If solutions are sought (x, And) to this same equation within integers (whose properties are studied in number theory), instead of a torus, we obtain a handful of isolated points. Thus, the same equation can give rise to very different objects: a set of points, a curve or a surface, depending on where we look for the solutions. This idea, which André emphasizes in his letter, is the key to the approach to modern algebra: we first pose an equation, then we decide where to look for the solutions. The goal of his research was to use this flexibility to find a bridge between geometry and number theory.
Instead of looking for solutions in real or complex numbers (which have an infinite number of elements), he studied them in other sets comprising a finite number of them: finite bodies. André focused in particular on the study of certain functions, called rational, which assign values to geometric figures defined on finite bodies, and discovered that they have a behavior similar to that of numbers. Exploring these properties allowed him to translate results from geometry into number theory and vice versa.

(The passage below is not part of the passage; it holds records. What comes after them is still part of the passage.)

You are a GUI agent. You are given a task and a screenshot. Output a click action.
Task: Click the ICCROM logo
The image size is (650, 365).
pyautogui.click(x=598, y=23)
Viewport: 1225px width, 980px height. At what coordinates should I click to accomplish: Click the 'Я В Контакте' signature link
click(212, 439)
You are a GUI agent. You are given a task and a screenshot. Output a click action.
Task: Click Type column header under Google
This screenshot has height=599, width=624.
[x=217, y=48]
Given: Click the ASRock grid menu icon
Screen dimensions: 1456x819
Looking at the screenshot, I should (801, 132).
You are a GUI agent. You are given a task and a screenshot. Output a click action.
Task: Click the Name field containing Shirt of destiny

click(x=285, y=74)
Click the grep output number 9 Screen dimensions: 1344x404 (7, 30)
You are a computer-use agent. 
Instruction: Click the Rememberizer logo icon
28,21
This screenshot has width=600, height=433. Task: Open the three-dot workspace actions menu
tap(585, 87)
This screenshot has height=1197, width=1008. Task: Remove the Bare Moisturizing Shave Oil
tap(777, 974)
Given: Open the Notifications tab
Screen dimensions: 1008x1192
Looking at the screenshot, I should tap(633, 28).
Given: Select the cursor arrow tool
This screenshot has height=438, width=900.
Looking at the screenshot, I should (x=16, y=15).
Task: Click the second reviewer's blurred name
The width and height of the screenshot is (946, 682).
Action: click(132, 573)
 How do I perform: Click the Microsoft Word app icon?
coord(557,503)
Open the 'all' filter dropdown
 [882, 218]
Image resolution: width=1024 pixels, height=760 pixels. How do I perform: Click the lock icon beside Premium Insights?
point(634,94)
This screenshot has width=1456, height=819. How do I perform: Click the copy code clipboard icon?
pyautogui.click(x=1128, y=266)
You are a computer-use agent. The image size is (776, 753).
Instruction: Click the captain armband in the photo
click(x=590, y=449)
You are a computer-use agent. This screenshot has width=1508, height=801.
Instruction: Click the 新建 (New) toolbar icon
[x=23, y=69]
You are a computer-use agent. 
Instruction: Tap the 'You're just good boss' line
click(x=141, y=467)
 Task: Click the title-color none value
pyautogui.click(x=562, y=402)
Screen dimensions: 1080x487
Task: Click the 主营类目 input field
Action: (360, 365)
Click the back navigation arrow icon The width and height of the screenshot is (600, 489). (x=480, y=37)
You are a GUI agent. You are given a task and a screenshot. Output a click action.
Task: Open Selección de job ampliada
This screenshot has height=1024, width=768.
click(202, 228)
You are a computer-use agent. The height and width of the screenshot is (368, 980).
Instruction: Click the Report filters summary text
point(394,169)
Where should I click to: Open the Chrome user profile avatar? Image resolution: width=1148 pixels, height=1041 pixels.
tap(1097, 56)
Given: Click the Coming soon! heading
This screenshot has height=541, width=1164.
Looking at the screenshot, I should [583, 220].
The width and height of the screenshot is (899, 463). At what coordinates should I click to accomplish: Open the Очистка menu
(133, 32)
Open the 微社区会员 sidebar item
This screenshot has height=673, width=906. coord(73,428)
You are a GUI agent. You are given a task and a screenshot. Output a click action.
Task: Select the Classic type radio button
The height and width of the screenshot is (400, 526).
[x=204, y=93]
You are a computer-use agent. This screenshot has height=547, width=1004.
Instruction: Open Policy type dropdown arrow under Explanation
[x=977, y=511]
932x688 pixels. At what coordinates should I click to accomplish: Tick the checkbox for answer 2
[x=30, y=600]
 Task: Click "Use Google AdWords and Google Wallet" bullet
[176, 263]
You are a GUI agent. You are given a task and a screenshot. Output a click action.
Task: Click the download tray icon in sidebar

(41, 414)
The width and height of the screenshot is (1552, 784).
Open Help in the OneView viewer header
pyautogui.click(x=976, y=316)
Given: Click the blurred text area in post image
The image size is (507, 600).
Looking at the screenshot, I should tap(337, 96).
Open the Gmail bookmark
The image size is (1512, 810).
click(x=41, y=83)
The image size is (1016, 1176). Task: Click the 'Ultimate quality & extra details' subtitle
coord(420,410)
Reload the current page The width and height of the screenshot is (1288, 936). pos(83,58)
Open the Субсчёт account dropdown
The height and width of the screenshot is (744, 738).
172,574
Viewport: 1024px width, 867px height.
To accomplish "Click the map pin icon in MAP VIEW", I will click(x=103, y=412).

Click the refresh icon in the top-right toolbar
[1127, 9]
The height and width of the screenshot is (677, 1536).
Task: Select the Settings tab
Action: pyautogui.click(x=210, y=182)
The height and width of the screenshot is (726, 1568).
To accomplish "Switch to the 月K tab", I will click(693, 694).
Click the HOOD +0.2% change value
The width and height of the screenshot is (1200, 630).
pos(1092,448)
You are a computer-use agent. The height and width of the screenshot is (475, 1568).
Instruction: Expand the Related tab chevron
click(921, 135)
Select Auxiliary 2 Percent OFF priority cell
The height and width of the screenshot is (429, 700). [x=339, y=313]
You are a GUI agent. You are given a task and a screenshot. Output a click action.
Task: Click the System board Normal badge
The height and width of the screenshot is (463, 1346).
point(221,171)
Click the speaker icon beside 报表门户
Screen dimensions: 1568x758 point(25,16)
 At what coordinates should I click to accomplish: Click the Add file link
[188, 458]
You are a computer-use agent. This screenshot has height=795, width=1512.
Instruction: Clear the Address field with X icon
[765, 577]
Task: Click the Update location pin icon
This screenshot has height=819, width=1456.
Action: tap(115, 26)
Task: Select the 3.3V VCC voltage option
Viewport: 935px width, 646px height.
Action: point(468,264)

Throughout his career, André refined, formalized, and structured the ideas outlined in the letter to Simone into what we call the Weil conjectures, which decisively promoted algebraic geometry and number theory in the following decades. In an attempt to prove them, Alexander Grothendieck, one of the most important figures in 20th century mathematics, laid the foundations of modern algebraic geometry. Finally, in 1973, Pierre Deligne completed the proof of the conjectures using the techniques developed by Grothendieck, for which he received the Fields medal (the “Nobel of mathematics”) in 1978.
Enrique Aycart Maldonado He is a predoctoral researcher at Complutense University of Madrid and member of Institute of Mathematical Sciences (ICMAT)
Editing and coordination: Ágata Timón García-Longoria (ICMAT-CSIC)
Fractal dimension It is a space of Institute of Mathematical Sciences (CSIC-UAM-UC3M-UCM) in which a mathematical vision of current events is proposed by specialized research staff.